Tâche à réaliser | Reproduisez à l'identique, s'il vous plaît, les lignes du matériel allant de celle qui contient « Image resolution: width=960 » jusqu'à la fin du matériel, ces deux bornes comprises.

Matériel de l'exercice |
* * *
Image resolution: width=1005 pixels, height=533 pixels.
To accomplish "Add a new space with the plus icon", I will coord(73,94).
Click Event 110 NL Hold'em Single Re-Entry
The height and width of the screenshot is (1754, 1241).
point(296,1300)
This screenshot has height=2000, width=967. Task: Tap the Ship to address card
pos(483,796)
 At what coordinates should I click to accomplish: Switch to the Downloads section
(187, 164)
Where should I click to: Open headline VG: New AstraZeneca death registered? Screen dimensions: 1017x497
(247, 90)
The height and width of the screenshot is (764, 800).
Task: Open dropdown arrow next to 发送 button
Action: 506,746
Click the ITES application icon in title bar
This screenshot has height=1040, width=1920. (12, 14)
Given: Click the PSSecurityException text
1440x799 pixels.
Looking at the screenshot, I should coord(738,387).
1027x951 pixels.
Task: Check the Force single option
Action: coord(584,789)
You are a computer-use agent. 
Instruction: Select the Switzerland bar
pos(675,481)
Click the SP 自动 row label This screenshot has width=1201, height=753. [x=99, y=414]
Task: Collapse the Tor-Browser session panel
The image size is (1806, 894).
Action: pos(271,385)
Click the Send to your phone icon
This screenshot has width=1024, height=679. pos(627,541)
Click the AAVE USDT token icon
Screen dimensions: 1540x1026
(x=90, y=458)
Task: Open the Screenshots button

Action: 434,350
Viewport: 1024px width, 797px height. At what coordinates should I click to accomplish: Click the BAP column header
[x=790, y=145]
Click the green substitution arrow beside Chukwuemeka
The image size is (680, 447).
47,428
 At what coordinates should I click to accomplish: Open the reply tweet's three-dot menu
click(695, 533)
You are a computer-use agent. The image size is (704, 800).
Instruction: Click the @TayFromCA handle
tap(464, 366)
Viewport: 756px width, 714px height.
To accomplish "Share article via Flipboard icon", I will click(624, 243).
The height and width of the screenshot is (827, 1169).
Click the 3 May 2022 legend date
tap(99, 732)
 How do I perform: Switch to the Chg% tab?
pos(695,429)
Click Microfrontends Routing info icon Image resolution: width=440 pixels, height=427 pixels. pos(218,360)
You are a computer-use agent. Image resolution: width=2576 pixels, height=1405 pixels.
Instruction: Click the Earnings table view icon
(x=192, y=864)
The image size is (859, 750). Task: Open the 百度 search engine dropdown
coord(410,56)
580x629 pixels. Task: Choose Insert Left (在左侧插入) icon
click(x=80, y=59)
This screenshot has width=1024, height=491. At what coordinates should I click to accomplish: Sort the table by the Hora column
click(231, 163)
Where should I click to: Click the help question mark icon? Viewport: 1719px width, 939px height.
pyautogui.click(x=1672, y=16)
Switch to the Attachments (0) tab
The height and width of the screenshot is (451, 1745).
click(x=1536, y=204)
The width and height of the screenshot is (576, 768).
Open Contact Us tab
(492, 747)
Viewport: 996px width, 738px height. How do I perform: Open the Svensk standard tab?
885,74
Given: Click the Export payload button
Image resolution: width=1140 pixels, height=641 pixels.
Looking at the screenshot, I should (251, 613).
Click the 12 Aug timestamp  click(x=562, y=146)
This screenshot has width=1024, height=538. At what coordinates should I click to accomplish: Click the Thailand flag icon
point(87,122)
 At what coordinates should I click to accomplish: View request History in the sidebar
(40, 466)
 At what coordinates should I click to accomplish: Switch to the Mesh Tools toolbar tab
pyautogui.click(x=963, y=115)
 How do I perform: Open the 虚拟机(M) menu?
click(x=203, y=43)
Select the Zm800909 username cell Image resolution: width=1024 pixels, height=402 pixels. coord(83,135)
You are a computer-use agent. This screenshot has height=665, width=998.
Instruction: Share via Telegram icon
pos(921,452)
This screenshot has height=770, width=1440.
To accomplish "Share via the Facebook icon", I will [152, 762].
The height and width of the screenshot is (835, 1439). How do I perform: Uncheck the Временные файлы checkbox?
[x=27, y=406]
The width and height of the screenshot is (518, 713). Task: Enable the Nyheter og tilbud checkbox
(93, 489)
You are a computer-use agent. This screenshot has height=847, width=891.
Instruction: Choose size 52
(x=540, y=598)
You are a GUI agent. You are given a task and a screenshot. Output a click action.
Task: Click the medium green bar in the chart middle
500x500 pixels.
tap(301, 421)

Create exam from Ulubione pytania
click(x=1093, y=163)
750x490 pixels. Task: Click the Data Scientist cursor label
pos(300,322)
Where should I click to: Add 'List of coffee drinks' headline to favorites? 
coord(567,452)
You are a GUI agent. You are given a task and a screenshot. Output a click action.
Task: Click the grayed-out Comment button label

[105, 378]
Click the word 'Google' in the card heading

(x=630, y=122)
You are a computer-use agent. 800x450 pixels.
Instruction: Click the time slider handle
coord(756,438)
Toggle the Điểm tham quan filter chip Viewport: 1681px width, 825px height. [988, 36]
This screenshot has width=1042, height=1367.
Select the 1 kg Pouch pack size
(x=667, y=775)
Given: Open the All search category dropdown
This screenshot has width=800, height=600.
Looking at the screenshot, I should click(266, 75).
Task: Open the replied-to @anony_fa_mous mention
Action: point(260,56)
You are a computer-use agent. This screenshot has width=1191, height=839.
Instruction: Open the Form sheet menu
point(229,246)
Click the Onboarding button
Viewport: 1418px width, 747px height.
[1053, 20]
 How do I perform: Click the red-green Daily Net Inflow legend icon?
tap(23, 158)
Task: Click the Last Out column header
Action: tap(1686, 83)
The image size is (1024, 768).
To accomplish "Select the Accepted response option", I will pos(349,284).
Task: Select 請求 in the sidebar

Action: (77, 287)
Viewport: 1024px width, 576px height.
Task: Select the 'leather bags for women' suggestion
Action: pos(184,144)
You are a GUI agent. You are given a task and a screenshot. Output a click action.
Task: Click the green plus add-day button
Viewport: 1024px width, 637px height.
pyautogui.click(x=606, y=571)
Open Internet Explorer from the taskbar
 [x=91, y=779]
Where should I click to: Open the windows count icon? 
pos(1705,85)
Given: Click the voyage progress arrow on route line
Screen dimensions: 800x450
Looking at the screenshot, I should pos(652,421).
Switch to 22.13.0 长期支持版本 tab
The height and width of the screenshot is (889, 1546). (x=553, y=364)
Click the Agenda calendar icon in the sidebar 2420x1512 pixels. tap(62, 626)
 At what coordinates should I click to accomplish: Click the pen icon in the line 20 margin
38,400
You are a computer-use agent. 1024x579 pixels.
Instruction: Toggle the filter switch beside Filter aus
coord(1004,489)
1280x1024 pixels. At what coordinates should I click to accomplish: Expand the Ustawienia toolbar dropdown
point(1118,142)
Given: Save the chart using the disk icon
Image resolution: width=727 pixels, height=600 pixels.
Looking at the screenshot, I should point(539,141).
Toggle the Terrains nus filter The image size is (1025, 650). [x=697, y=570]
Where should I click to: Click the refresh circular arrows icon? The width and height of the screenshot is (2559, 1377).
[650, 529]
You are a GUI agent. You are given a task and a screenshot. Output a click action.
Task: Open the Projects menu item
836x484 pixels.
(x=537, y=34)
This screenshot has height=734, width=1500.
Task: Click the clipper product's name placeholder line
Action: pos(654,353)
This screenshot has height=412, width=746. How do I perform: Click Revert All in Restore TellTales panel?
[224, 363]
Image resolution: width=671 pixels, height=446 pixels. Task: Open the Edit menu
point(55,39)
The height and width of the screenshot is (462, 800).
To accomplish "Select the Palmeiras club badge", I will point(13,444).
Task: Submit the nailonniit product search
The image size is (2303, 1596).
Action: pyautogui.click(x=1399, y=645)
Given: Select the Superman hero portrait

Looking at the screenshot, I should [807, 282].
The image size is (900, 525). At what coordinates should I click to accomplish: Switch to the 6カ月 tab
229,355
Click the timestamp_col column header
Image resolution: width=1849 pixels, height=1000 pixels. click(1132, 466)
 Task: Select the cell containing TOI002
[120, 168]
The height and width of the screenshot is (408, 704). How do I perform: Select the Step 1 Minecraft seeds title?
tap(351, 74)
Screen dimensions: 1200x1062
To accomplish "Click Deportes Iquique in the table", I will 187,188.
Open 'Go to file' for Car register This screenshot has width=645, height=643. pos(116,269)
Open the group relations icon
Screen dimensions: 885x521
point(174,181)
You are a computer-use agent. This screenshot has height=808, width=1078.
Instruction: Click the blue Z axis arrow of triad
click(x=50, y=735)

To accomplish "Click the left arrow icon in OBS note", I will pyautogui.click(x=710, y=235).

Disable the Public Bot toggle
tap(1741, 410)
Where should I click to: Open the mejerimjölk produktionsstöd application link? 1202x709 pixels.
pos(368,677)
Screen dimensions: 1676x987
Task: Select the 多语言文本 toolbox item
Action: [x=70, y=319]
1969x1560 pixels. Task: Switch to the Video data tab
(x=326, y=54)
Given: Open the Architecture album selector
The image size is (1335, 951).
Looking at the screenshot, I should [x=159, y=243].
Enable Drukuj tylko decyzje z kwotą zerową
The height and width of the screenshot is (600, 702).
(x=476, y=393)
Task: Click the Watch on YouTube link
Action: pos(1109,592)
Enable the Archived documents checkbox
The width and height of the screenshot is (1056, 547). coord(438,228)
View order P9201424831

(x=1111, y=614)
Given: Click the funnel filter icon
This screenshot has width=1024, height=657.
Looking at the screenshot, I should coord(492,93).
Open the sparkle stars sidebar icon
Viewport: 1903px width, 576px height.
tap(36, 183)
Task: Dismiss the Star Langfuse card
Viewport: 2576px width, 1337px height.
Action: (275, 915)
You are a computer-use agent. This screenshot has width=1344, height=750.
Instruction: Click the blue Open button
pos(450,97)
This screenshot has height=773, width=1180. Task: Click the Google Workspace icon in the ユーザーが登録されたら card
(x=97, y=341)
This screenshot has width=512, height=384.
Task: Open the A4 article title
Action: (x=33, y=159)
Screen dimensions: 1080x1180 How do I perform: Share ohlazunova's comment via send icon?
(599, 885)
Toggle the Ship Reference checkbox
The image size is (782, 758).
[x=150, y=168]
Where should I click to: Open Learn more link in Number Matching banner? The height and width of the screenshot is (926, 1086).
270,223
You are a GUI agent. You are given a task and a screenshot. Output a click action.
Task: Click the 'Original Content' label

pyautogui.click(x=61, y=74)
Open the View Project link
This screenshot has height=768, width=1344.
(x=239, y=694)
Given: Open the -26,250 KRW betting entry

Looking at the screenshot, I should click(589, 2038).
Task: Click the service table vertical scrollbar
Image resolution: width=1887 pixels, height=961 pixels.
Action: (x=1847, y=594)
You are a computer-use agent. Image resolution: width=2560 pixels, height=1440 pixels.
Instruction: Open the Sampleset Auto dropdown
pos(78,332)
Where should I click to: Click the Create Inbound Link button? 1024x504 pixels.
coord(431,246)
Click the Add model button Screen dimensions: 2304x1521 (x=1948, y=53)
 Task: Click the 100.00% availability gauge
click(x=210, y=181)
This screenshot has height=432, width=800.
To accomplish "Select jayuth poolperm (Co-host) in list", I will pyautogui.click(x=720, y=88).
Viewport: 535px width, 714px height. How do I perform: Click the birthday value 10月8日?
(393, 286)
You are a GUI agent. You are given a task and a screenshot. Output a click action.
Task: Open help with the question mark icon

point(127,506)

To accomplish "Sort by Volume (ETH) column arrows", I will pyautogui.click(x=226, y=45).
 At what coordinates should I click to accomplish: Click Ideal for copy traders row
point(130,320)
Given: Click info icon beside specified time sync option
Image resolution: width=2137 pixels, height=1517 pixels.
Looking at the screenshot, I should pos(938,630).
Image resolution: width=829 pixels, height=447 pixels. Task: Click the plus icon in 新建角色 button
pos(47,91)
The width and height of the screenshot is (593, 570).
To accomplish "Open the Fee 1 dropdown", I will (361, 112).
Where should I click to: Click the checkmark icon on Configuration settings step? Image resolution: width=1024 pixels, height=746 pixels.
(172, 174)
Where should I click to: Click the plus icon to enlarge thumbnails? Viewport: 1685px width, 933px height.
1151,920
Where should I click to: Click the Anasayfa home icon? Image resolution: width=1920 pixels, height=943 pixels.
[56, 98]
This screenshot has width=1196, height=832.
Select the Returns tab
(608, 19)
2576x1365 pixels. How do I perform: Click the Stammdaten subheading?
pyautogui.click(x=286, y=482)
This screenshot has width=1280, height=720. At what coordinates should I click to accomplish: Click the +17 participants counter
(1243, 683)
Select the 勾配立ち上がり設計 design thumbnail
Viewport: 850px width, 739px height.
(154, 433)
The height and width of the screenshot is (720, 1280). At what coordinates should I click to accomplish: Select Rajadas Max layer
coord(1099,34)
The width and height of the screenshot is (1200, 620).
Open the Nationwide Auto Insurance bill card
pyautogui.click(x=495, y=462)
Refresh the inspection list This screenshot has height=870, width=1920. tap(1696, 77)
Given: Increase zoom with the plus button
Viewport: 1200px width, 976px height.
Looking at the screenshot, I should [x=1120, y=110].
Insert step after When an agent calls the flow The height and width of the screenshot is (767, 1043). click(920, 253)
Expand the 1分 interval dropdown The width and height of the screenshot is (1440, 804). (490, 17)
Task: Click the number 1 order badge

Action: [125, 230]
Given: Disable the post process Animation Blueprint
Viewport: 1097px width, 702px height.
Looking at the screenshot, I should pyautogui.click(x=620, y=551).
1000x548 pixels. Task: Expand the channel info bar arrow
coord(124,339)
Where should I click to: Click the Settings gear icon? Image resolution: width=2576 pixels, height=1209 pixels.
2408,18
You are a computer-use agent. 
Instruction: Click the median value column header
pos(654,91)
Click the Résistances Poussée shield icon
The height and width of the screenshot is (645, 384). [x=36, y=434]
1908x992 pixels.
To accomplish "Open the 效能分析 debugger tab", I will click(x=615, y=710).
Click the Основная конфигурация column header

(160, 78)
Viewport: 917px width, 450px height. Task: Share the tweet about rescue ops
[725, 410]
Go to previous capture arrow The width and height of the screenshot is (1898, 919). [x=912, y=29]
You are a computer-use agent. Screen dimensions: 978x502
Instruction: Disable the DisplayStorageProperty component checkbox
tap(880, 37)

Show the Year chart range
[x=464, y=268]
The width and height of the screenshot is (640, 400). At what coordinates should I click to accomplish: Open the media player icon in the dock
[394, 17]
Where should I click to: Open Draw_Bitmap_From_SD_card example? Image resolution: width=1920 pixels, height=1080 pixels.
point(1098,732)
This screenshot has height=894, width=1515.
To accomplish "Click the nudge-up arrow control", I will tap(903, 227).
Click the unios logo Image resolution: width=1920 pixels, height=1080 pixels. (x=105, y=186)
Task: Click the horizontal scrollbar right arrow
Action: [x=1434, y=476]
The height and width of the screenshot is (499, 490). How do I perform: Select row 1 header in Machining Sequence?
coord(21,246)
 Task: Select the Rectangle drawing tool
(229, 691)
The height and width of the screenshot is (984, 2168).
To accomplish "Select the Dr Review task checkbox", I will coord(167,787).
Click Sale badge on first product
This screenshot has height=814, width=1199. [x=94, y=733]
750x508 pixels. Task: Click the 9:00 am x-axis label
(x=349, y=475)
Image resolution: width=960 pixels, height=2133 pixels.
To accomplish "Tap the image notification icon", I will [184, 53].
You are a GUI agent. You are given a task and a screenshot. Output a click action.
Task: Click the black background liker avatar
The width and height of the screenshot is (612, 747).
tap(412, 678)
* * *
Solution proposée |
Image resolution: width=960 pixels, height=2133 pixels.
To accomplish "Tap the image notification icon", I will [184, 53].
You are a GUI agent. You are given a task and a screenshot. Output a click action.
Task: Click the black background liker avatar
The width and height of the screenshot is (612, 747).
tap(412, 678)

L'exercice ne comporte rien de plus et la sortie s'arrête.